Wellmark executives say Iowa’s aging population is to blame for rising insurance premiums; not greed or mismanagement. Representatives from the state’s largest insurance carrier testified at the statehouse Thursday at the request of lawmakers. Legislators want to know why 80,000 Iowans face premium increases averaging 18%.
Wellmark vice President Laura Jackson says it’s largely due to Iowans age and increasingly unhealthy lifestyles. “We can talk all day about health insurance reform, and there’s some great things that need to happen there, but if we do not address the underlying drivers we continue to have this rate of increase,” Jackson says. She says 60% of Iowans are overweight, which leads to higher incidence of diabetes and knee and hip replacements.
Jackson says in 2009, the company actually paid out more than it took in, forcing them to raise rates. She says 94 cents of every dollar they collected in premiums was spent on healthcare services, with less than ten cents allocated for administrative expense.
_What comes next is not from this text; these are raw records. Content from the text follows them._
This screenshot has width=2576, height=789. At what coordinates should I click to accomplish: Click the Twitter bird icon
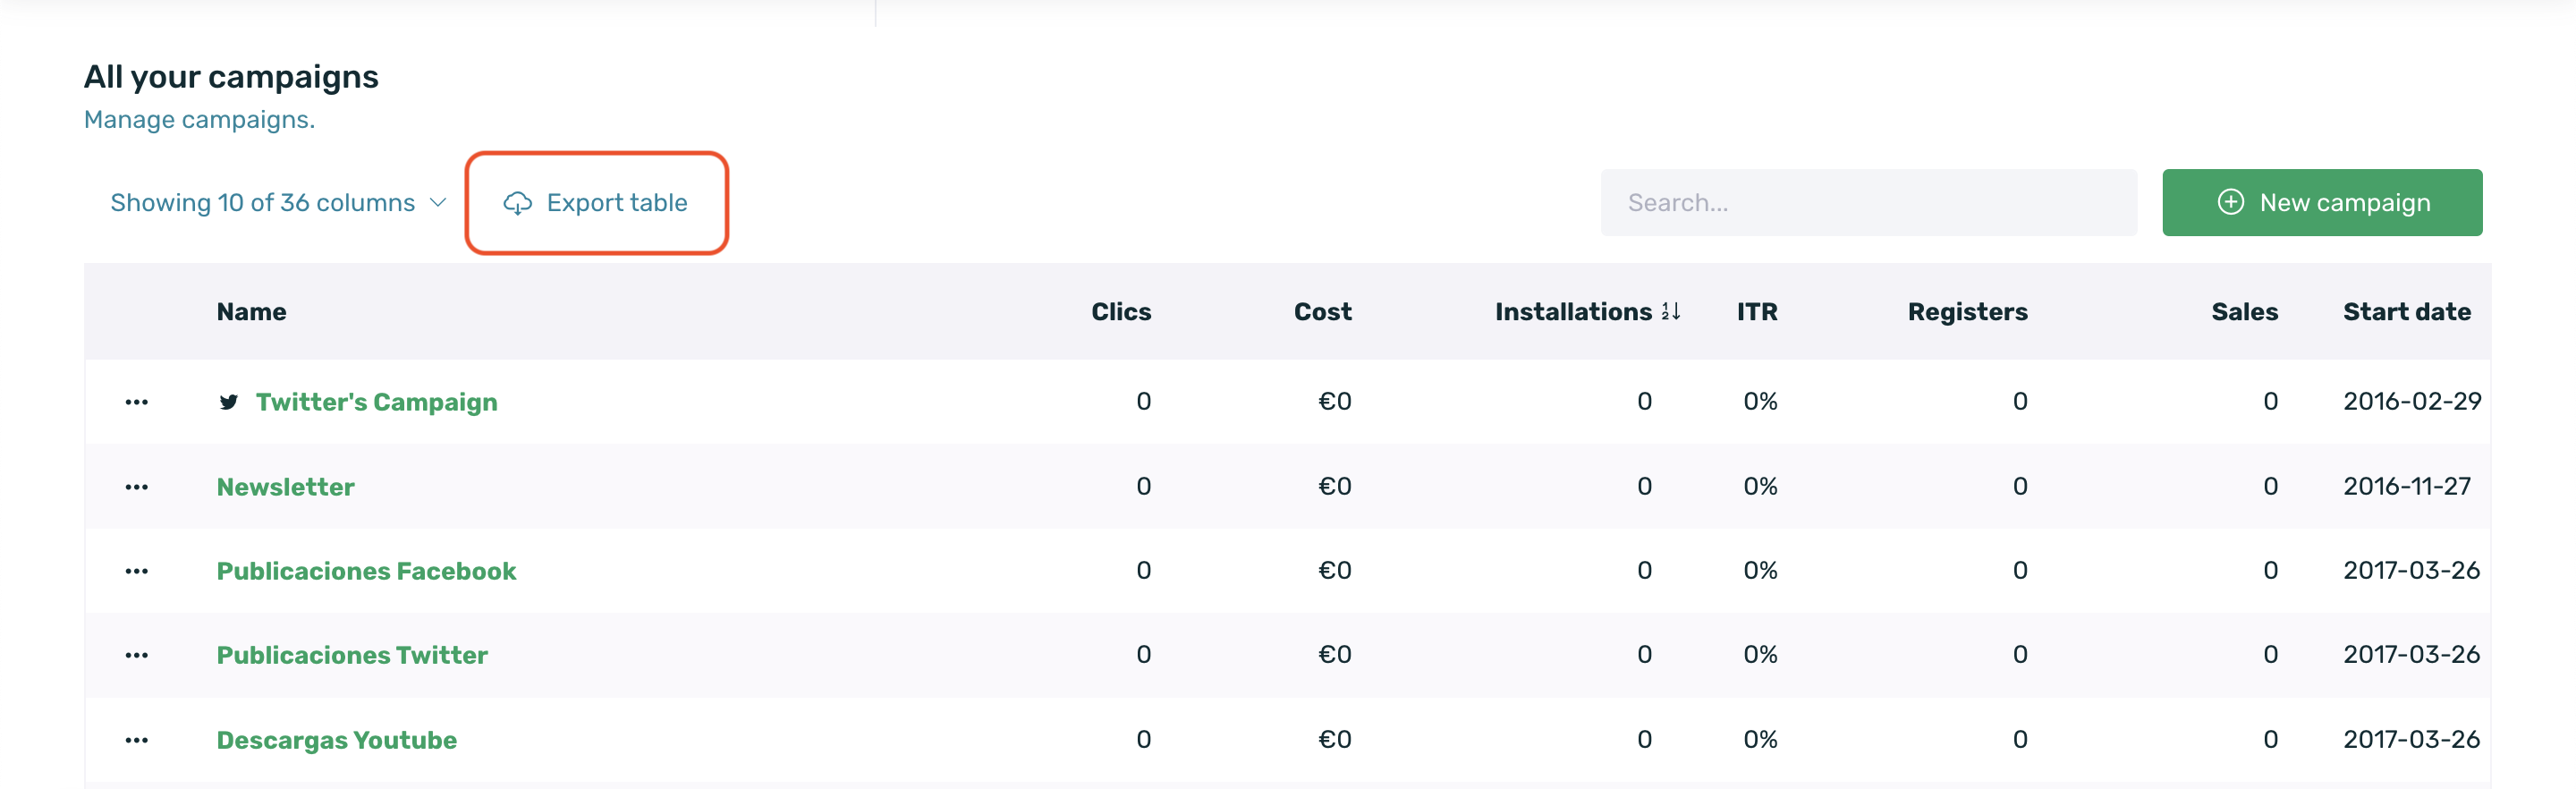point(229,402)
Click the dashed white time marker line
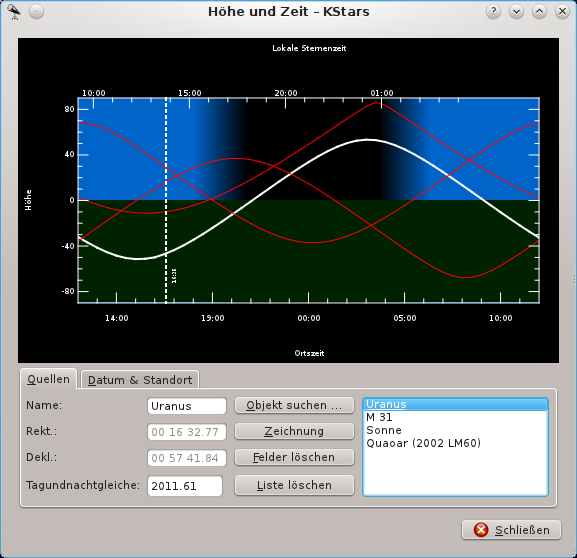The image size is (577, 558). pos(166,200)
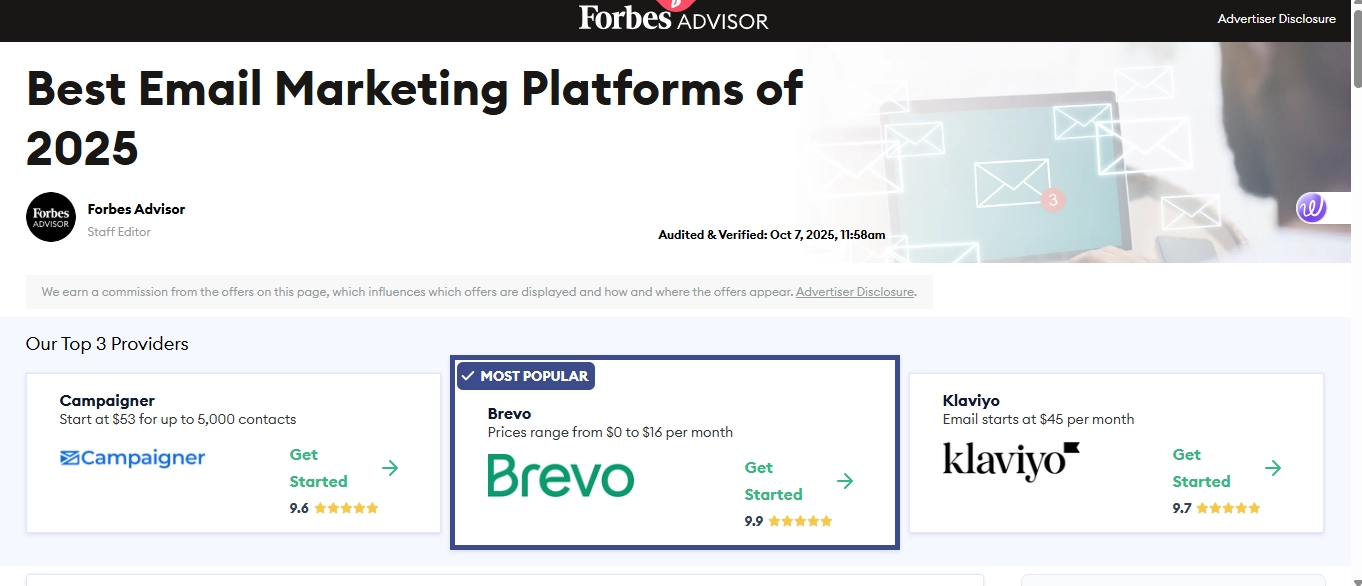The width and height of the screenshot is (1362, 586).
Task: Open the underlined Advertiser Disclosure link in notice
Action: (854, 292)
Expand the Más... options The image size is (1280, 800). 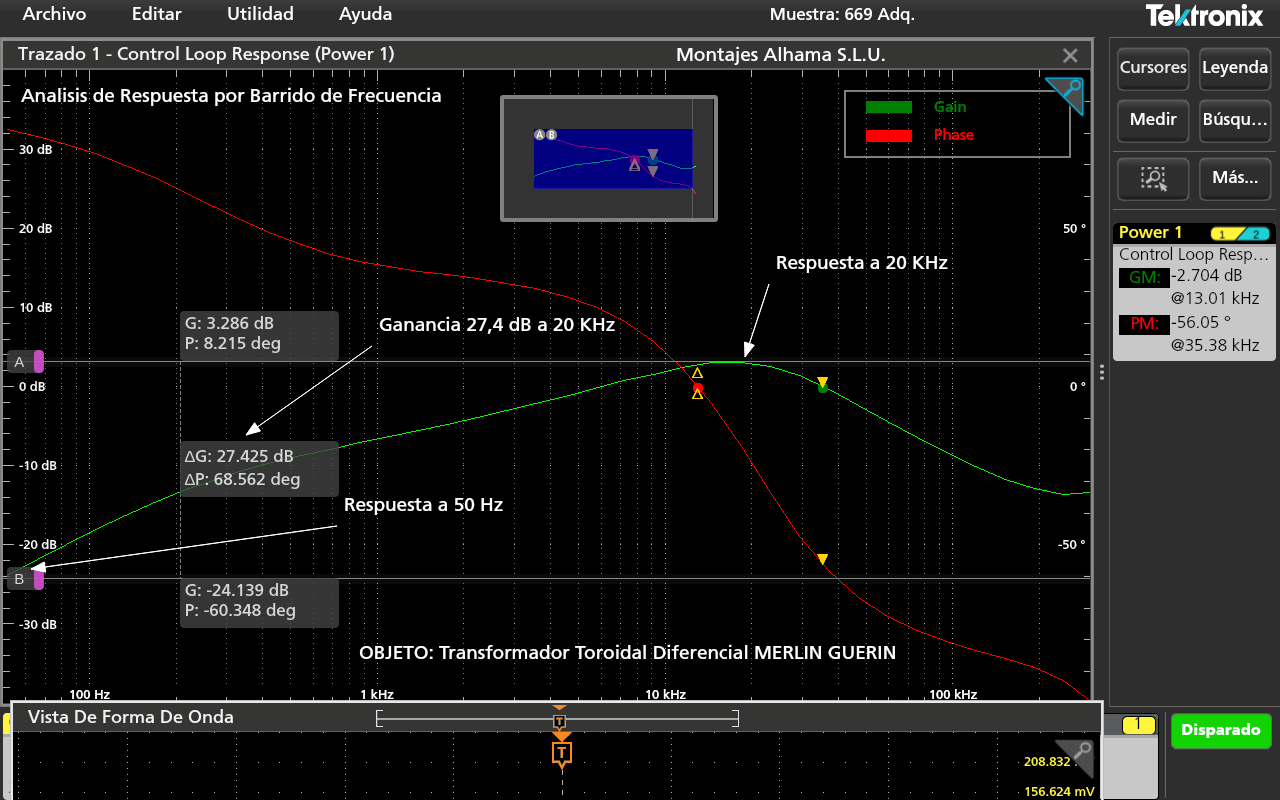click(1234, 178)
“So we take very good care of the dollars we do have and take very little for ourselves. In fact if you really compare it to a lot of not for profits, I think you would find that not even those amount of dollars go towards overhead, so as you think about that we really try to take good care of those dollars,” Jackson says. She urged lawmakers to create an environment that would promote healthier living and bring down costs.
But Representative Janet Petersen, a Democrat from Des Moines, says she remains unconvinced. “I left the table feeling the same way I felt last week that were not doing enough to regulate them and understand what the cost drivers are and what we can do to have an impact on the bottom line of what the rates are going to be for Iowans,” Petersen said. Petersen says she’s heard from many older Iowans whose rates have gone up regardless of health.
Petersen says, “I can’t imagine that anyone wouldn’t be outraged. I mean Iowans are not going to be able to continue to afford it. It’s really affecting all aspects of our economy.” Petersen wants legislation that requires the state’s insurance commissioner to provide more detail when premium increases are approved.
Commissioner Susan Voss says one of the reasons rates are going up is because doctors and hospitals are turning to private payers as government reimbursements for Medicaid and Medicare decline.